| From: | Steve Adams |
| Date: | 14-Sep-2000 21:40 |
| Subject: | Building tablespaces concurrently in Version 7 |
|
|
It has to do with the fact that a drop tablespace command does not in fact drop the tablespace from the data dictionary - it only marks it as INVALID. You can verify this by selecting from TS$ directly. Therefore when "creating" a tablespace that previously existed there is no need to raise the high-water mark of the C_TS# cluster, as would otherwise be the case. Not that raising a high-water mark would normally take a dc_free_extent enqueue, however extending a segment would, and one implies a risk of the other. Serializing tablespace creation on the row cache enqueue was a short-cut.
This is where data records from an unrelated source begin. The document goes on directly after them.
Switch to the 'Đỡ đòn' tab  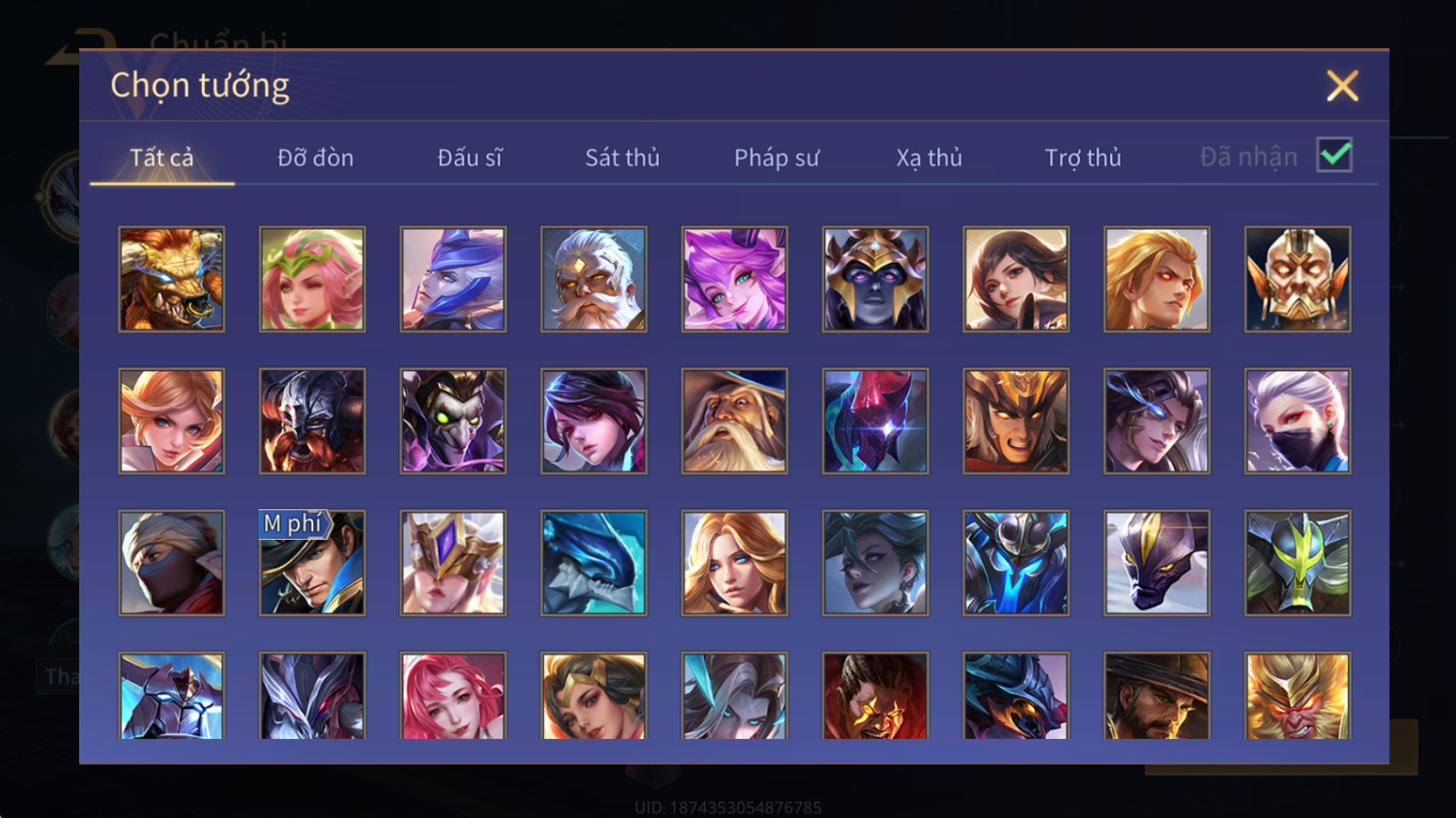point(315,157)
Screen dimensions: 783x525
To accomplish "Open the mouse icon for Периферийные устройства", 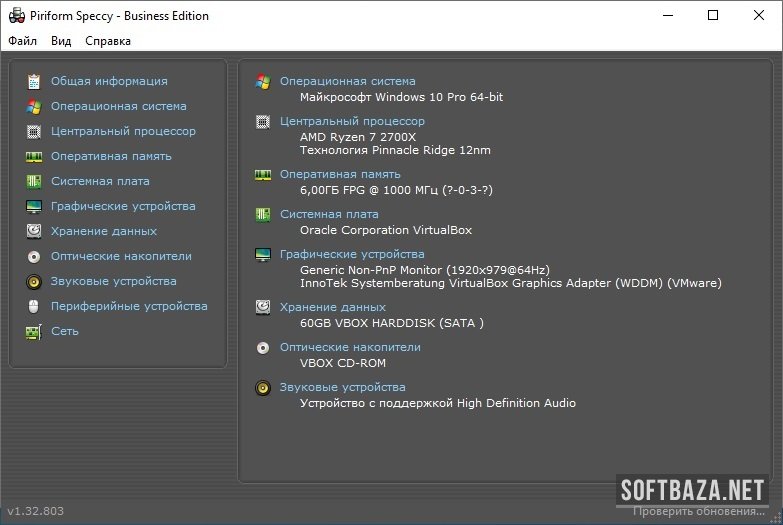I will point(34,306).
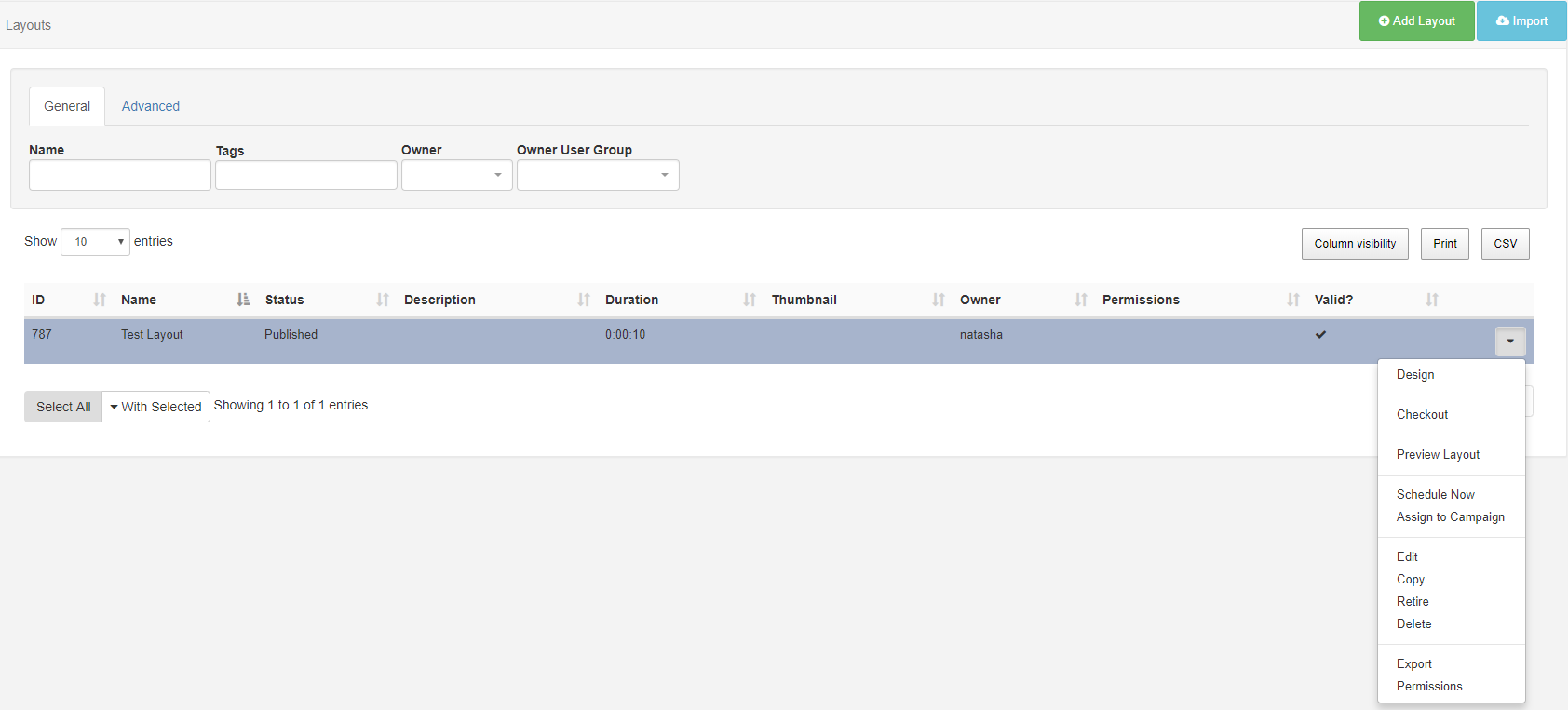This screenshot has width=1568, height=710.
Task: Open the Column visibility options
Action: coord(1355,244)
It saved the Oracle developers from having to allow for a possible failure to extent C_TS# once all the hard work of "zeroing" the datafile(s) had been done.
|
![]() |
The following mail i got from my friend. I am not using oracle version 7. I did not even try whether it works as he said. Just curious to know, can you think of why it works!!
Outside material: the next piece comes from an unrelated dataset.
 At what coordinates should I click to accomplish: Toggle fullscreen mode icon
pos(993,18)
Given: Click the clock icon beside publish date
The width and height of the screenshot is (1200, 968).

Acknowledgements - Nigel Noble of Churchill Insurance (UK) first brought this anomaly, and the surprising work-around, to the attention of the Oracle community several years ago. When rebuilding an entire database, for example when moving from one platform to another, you may decide to save a bit of time by building multiple tablespaces in parallel starting several independent sessions with commands like:
create tablespace vg_a datafile '/vg_a/vg_a.dbf' size 20001M;
create tablespace vg_b datafile '/vg_b/vg_b.dbf' size 20001M;
Unfortunately if you try this you will find that the first session to start runs
quite happily whlst all the other sessions hang around doing nothing. When the
first tablespace is completed another session will take over and start to run.
Investigating v$session_wait, and v$session_event, you will find that all the other sessions are waiting for an exclusive row cache lock on the dc_free_extents rowcache with a timeout on the wait of 3 seconds per cycle. Since it can take in the order of 10 minutes per gigabyte to build a tablespace it would be nice to be able to get some parallel activity going, especially when trying to build a 500 GB database. It is possible, and the method is bizarre. Step 1: Create all the tablespaces you need, but make them tiny - 2 blocks each if you fancy Step 2: Drop all the tablespaces you have just created, and if they are on file system delete the files. Step 3: Start off scripts to recreate the tablespaces at the correct size, but make sure the create statements run in reverse order to the order you first created the tablespaces. Don't ask why this work-around works, it just does. The most recent version of Oracle I have tried this on is 7.3.4.2, and the problem still exists and the fix still works. Fortunately this procedure is not needed for Oracle 8 where parallel creation of tablespaces works properly.